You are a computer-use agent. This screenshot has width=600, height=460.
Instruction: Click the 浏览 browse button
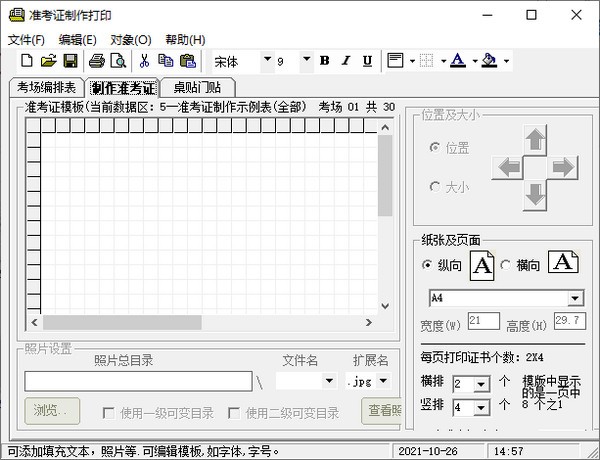click(x=50, y=411)
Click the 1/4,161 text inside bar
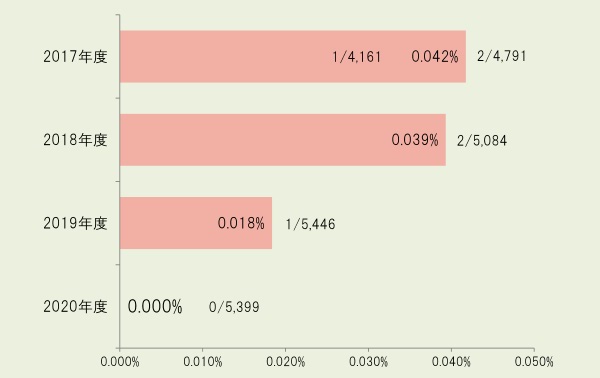Viewport: 600px width, 378px height. tap(357, 57)
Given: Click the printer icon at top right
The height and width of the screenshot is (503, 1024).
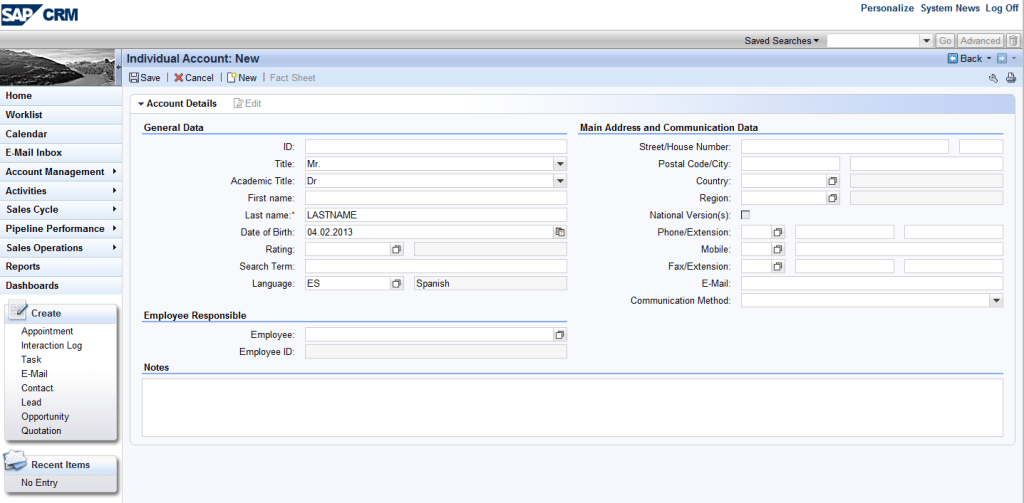Looking at the screenshot, I should pos(1010,78).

» Work task
Copy the listing over exactly, skipping the pictures it holds.

» Your solution
You are a computer-use agent. This screenshot has width=600, height=460.
Instruction: Click the 浏览 browse button
click(x=50, y=411)
Click the 1/4,161 text inside bar
Viewport: 600px width, 378px height. tap(357, 57)
Given: Click the printer icon at top right
The height and width of the screenshot is (503, 1024).
Looking at the screenshot, I should pos(1010,78).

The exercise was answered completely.